Query: What one song would you have had on this list? And yes, Carry on, wayward son by Kansas is totally acceptable :-)

Honourable mention:
  • Good vibrations by The Beach Boys
  • Johnny B. Goode by Chuck Berry
  • Hey Jude by The Beatles
  • Smells like teen spirit by Nirvana
  • What'd I say by Ray Charles

  • Respect by Aretha Franklin - copy on Respect : the very best of Aretha Franklin [compact disc]
    What you want, baby, I got it
    What you need, you know I got it
    All I'm askin' is for a little respect when you get home
    Hey baby, when you get home, mister...

    Originally released by Otis Redding (Otis of Dock of the bay fame) in the mid-1960s that is forever, in my mind anyway, linked to Aretha Franklin's 1967 version (seen it performed in The Blues Brothers? If not, remind me how I know you again...?) that is all attitude and power. And then some.

    What's going on? by Marvin Gaye - copy on Classic Marvin Gaye [compact disc]
    Picket lines and picket signs
    Don't punish me with brutality
    Talk to me
    So you can see
    Oh, what's going on
    What's going
    What's going on
    What's going on...

    What's going on? - a crossover hit for Gaye - was the title track of his What's going on? album of 1971 and talks about the troubles of the time, something that makes it timeless. It has been covered quite a few times since.
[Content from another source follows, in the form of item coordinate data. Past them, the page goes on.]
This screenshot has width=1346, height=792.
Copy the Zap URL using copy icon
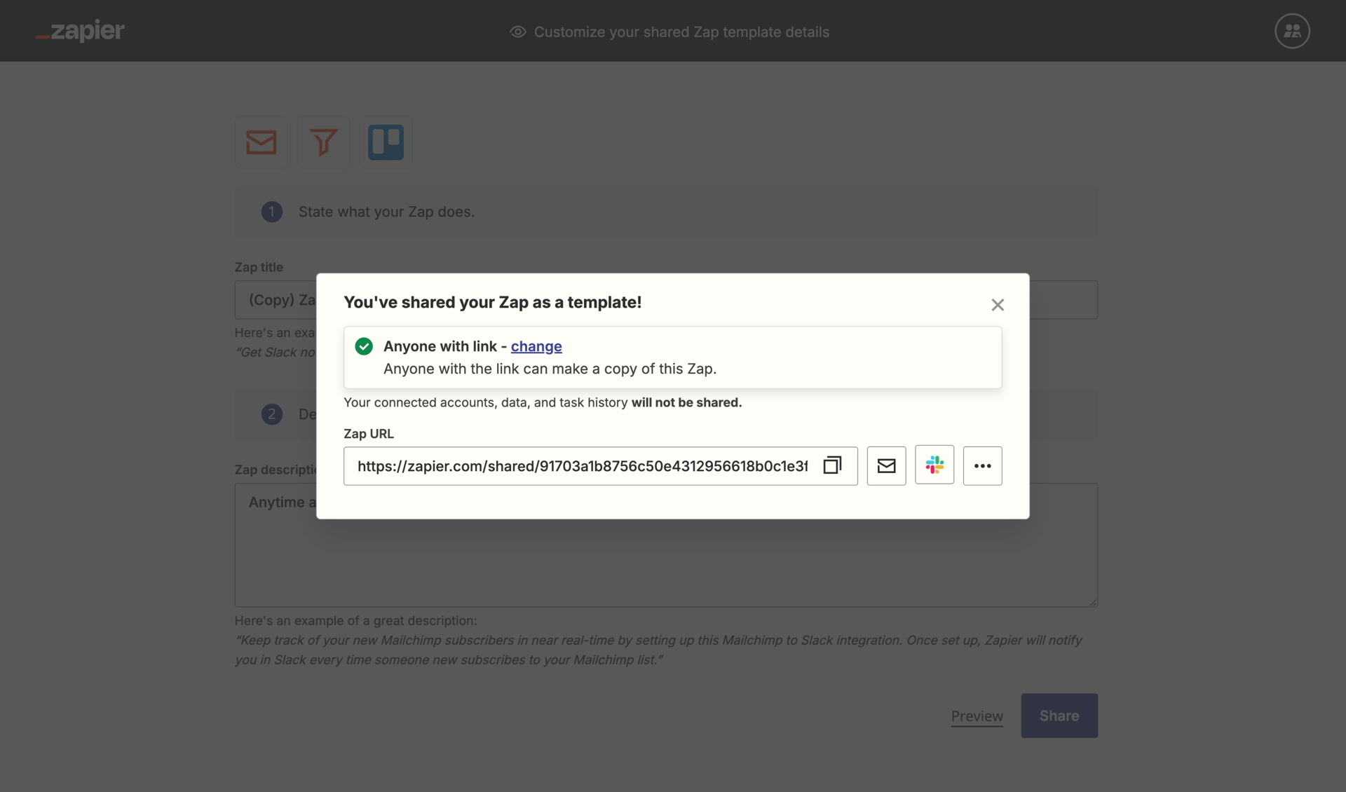pos(832,465)
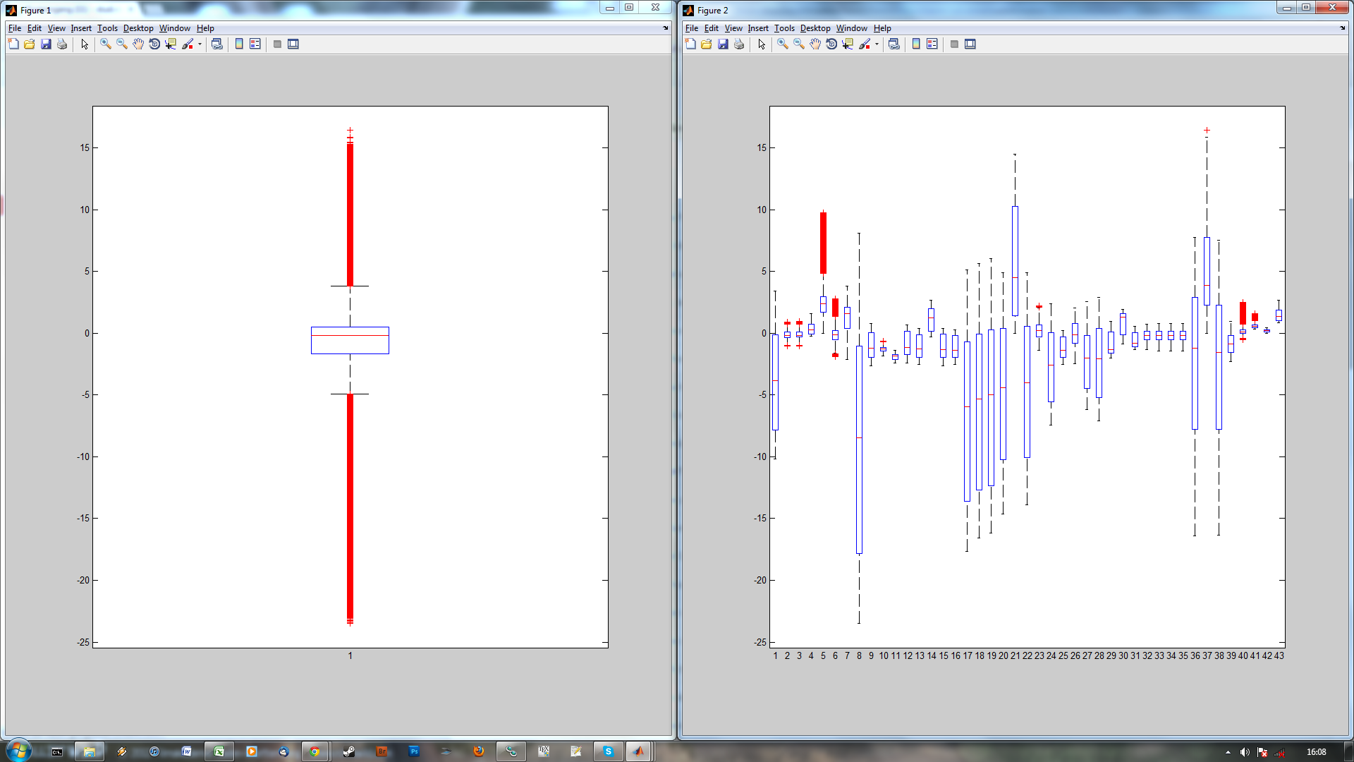This screenshot has width=1354, height=762.
Task: Click Show Plot Tools button in Figure 2
Action: [970, 44]
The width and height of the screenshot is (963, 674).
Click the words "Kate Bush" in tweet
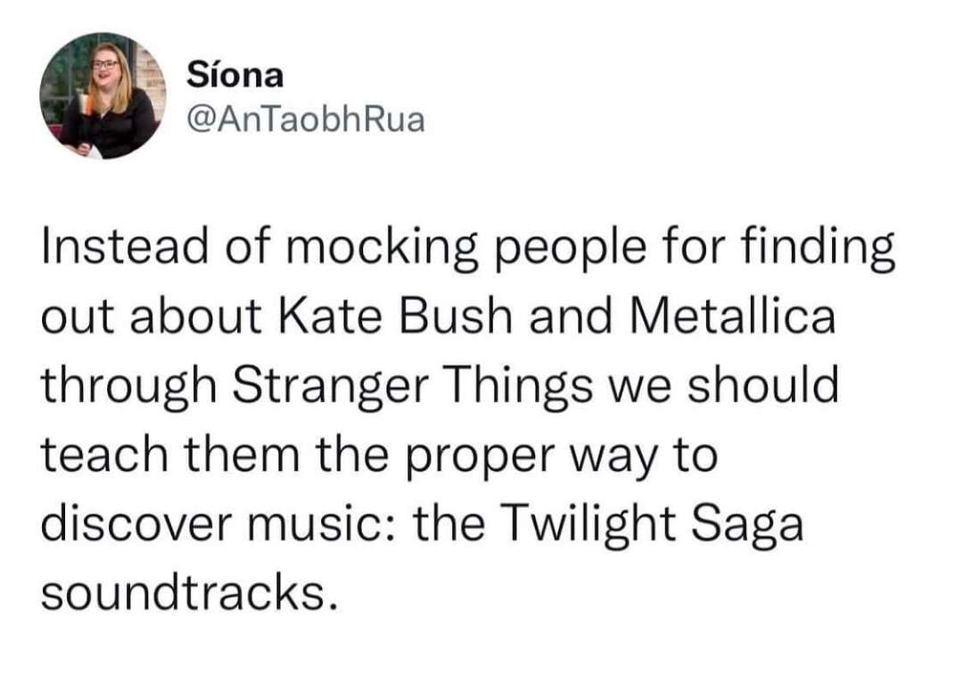coord(396,316)
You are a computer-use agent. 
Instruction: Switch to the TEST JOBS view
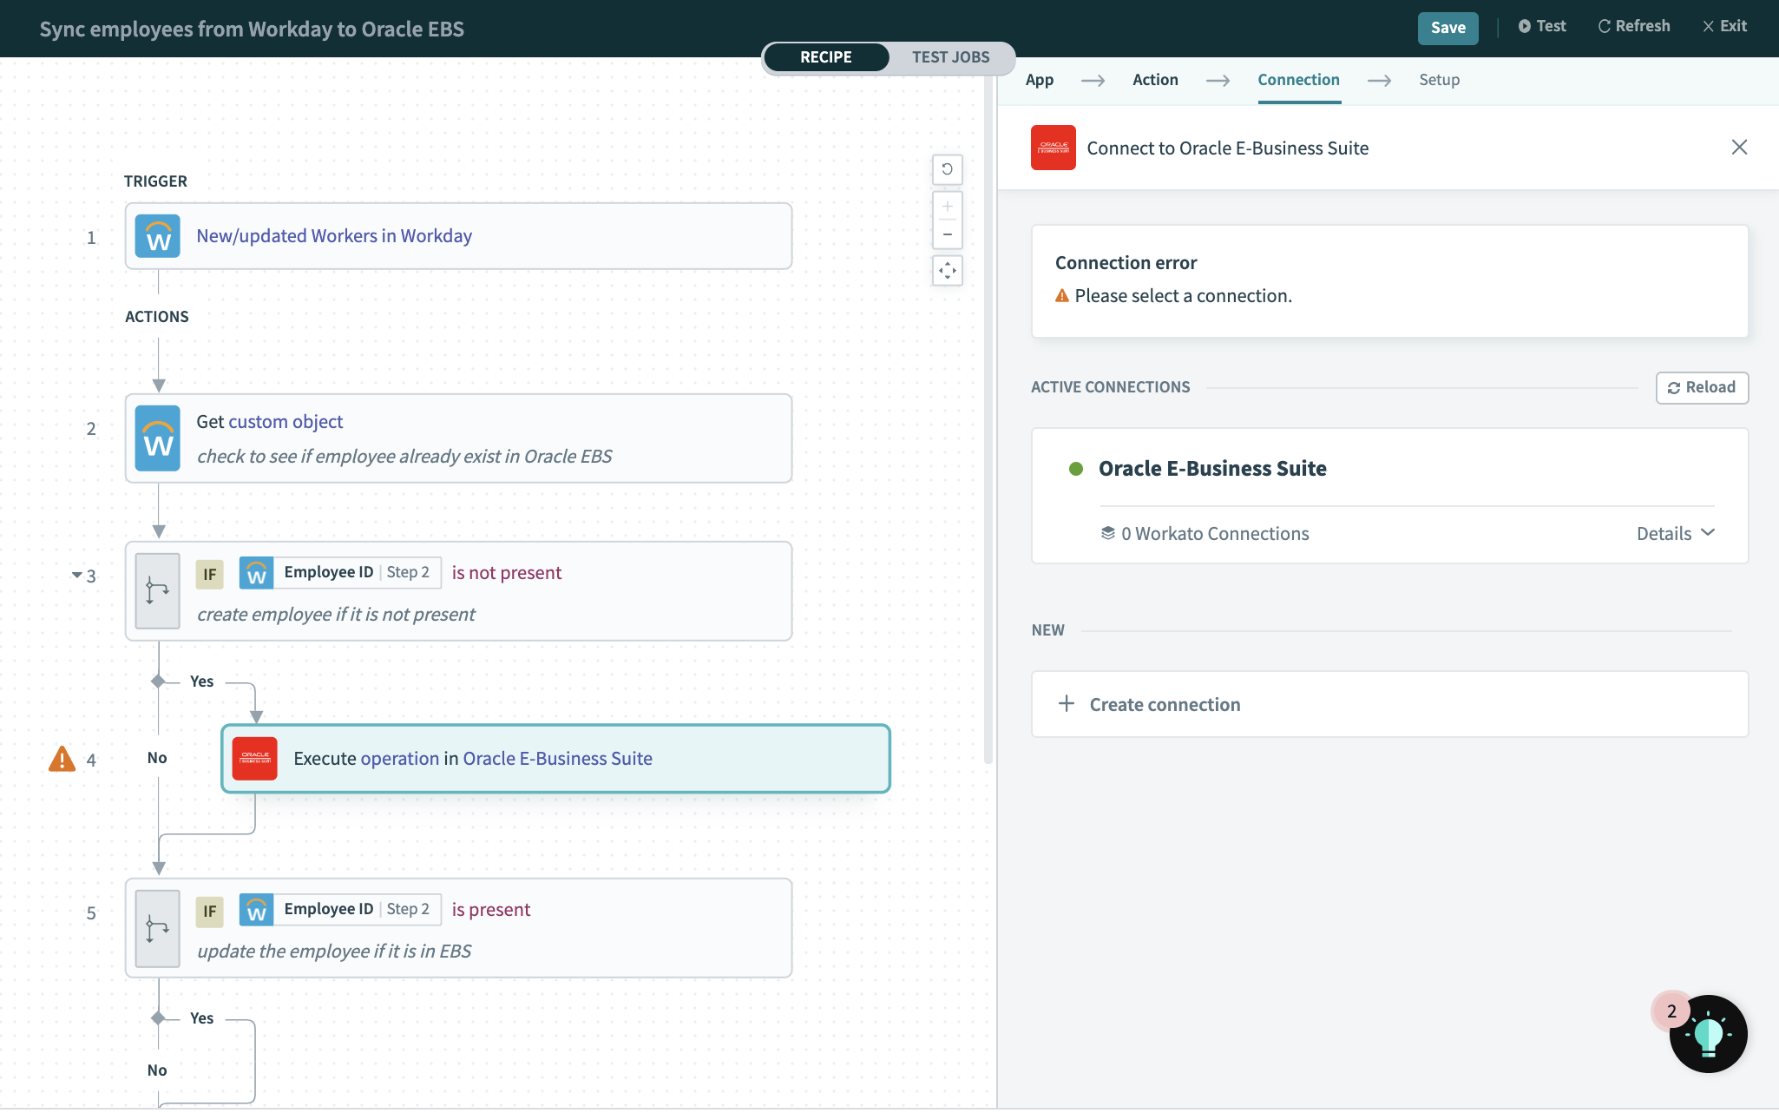(950, 57)
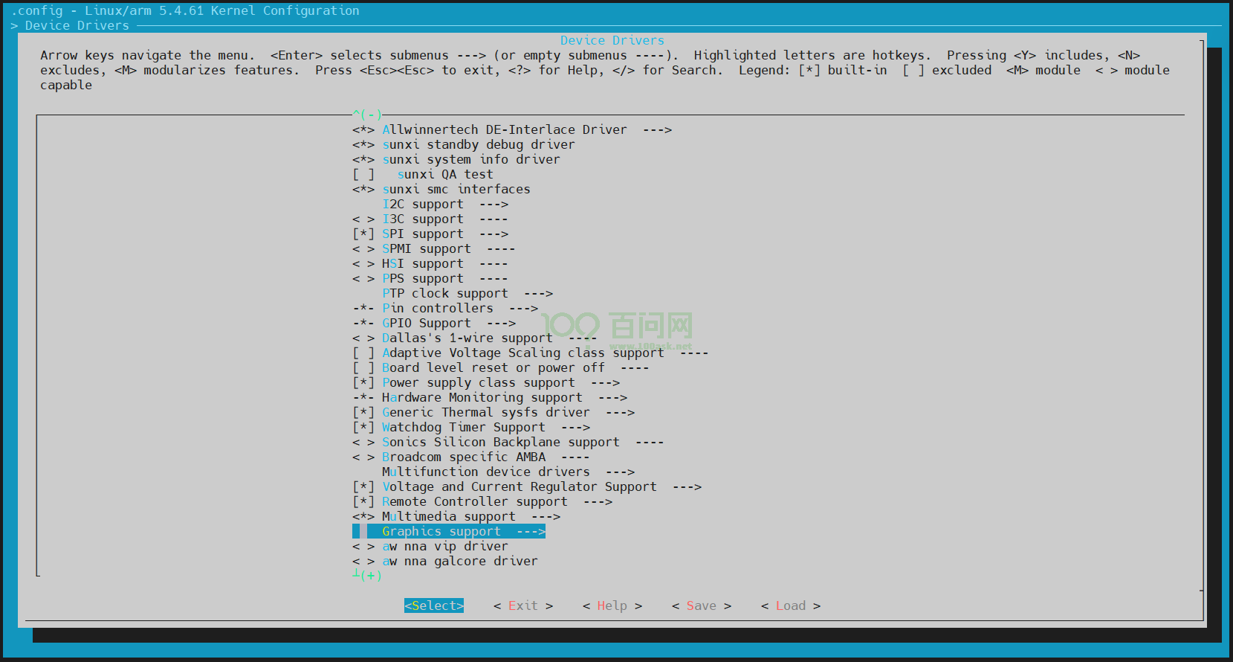This screenshot has height=662, width=1233.
Task: Click Load to load a config
Action: pyautogui.click(x=790, y=606)
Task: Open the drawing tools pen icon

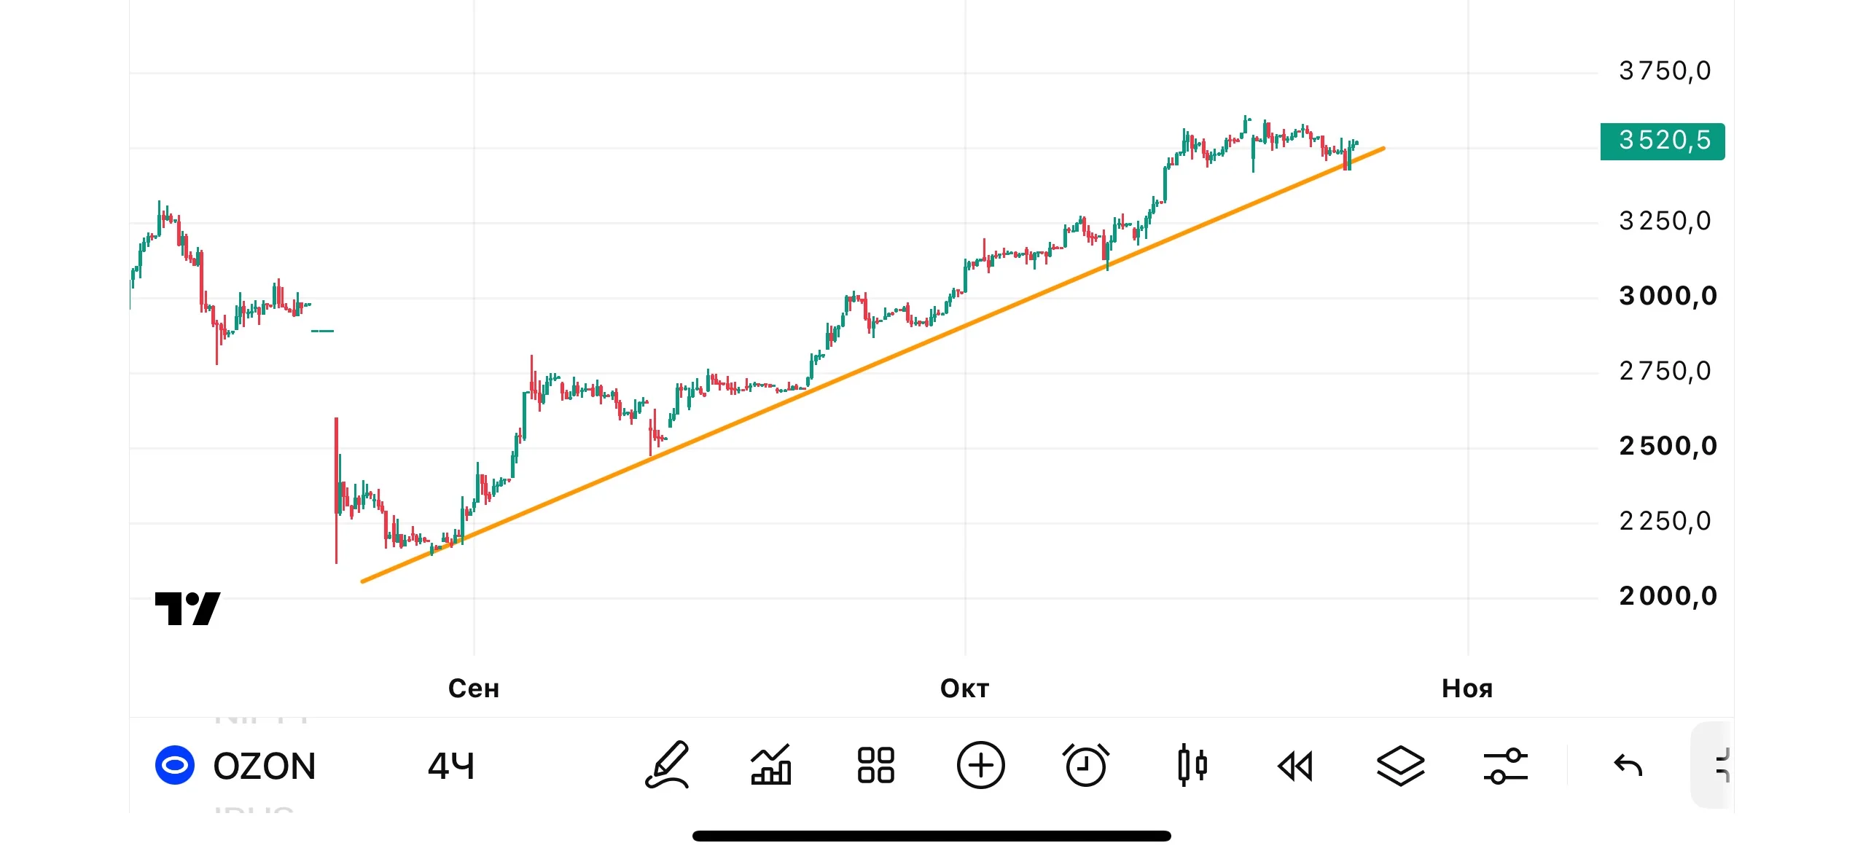Action: [667, 765]
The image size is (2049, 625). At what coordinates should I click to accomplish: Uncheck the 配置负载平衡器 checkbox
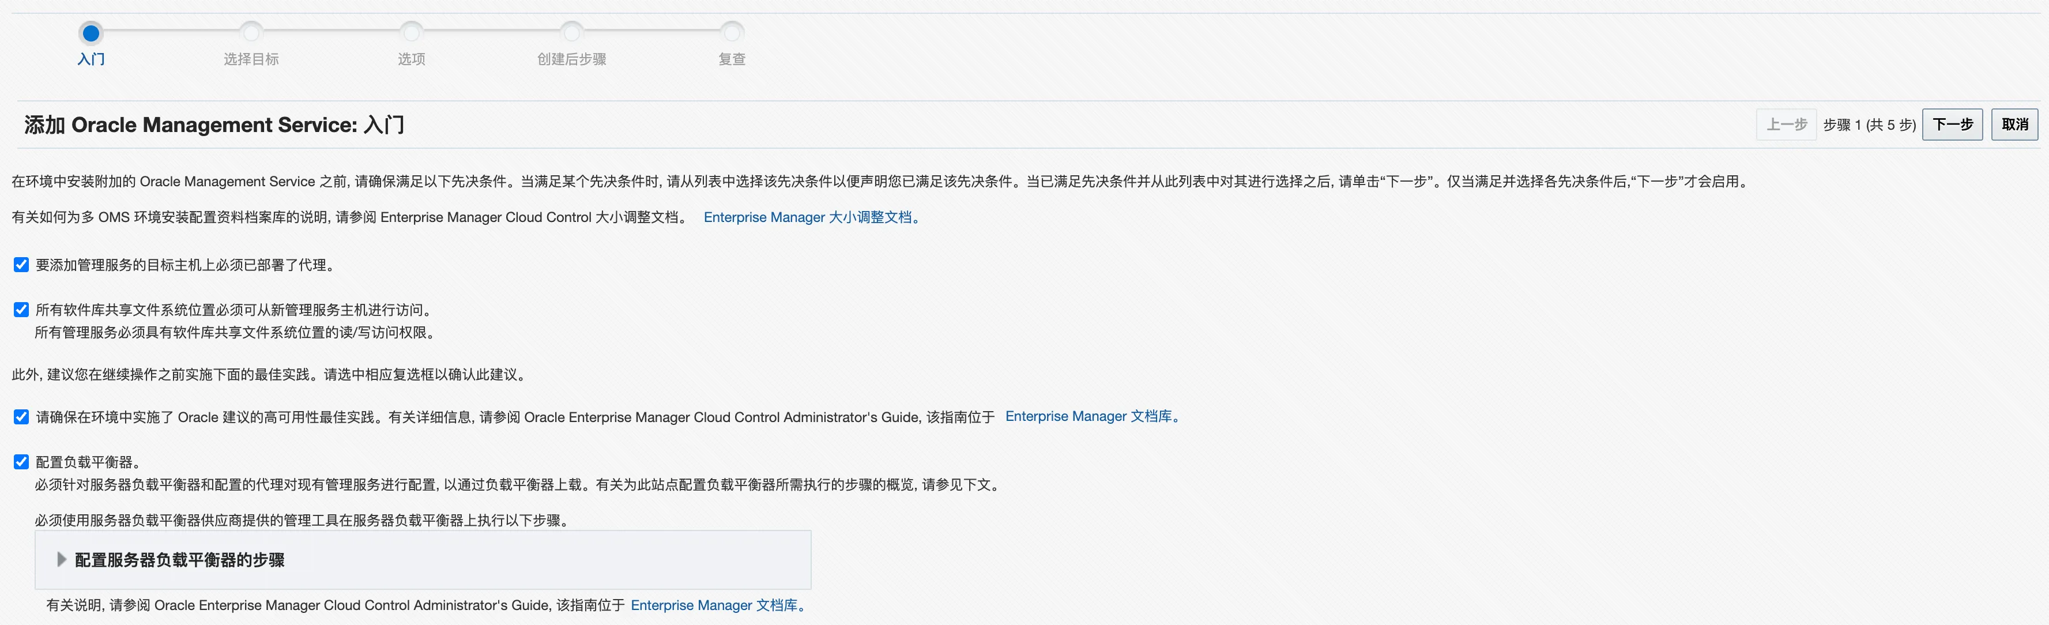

    Imagine by John Lennon - copy on Working class hero : the definitive Lennon [compact disc]
    Imagine there's no heaven
    It's easy if you try
    No hell below us
    Above us only sky
    Imagine all the people
    Living for today...

    Imagine, by Lennon, was released in the early 1970s and, in an interview, was declared (by Lennon) to be as good as anything he'd written with The Beatles. I have no idea if that's true or not - whether it's as good as anything he wrote with The Beatles, that is - because I was never a Beatles fan. In spite of my dad playing their stuff to me over and over, so three things went WHOOSH over my head: 1) The Beatles hype and 2) the whole idea of Yoko Ono being responsible for the breakup of the band and 3) Lennon's life post-Beatles. My somewhat-shamefaced confession: I don't even like this song *ducks*

    (I can't get no) Satisfaction by The Rolling Stones - copy on Rolled gold + [compact disc]
    When I'm drivin' in my car
    And that man comes on the radio
    He's tellin' me more and more
    About some useless information
    Supposed to fire my imagination
    I can't get no, oh no no no...

    The Rolling Stones (I would never, *never* refer to them as The Strolling Bones!) who, apparently, can't get no satisfaction *cue droll look* Written in the mid-1960s by Jagger, Richards and Oldham, (I can't get no) Satisfaction has one of the most distinctive opening guitar riffs I've (the world?) has ever heard and is, I would venture, one of their most iconic songs. In the interests of full disclosure (like I'm selling you a house or something), I am not a Stones fan, although I do loves me some guitar.

    Like a rolling stone by Bob Dylan - copy on Dylan [compact disc]
    How does it feel
    How does it feel
    To be without a home
    Like a complete unknown
    Like a rolling stone?

    Dylan wrote Like a rolling stone in the mid-1960s and...I have no clue what it means, really. A while back I included a Leonard Cohen book - Poems and songs in a Top 5 post - and what I had to say about Cohen I would also apply to Dylan: "I am not a fan, nor a non-fan, of Dylan's music. It has just never appealed to me. I have always considered him a poet, much like I do Leonard Cohen, which always drives some people nuts when I say that because they passionately tell me he is a genius. And I believe he is, but I prefer to read his lyrics/poems rather than hear them put to music. That, to me, is his true magical ability - his writing."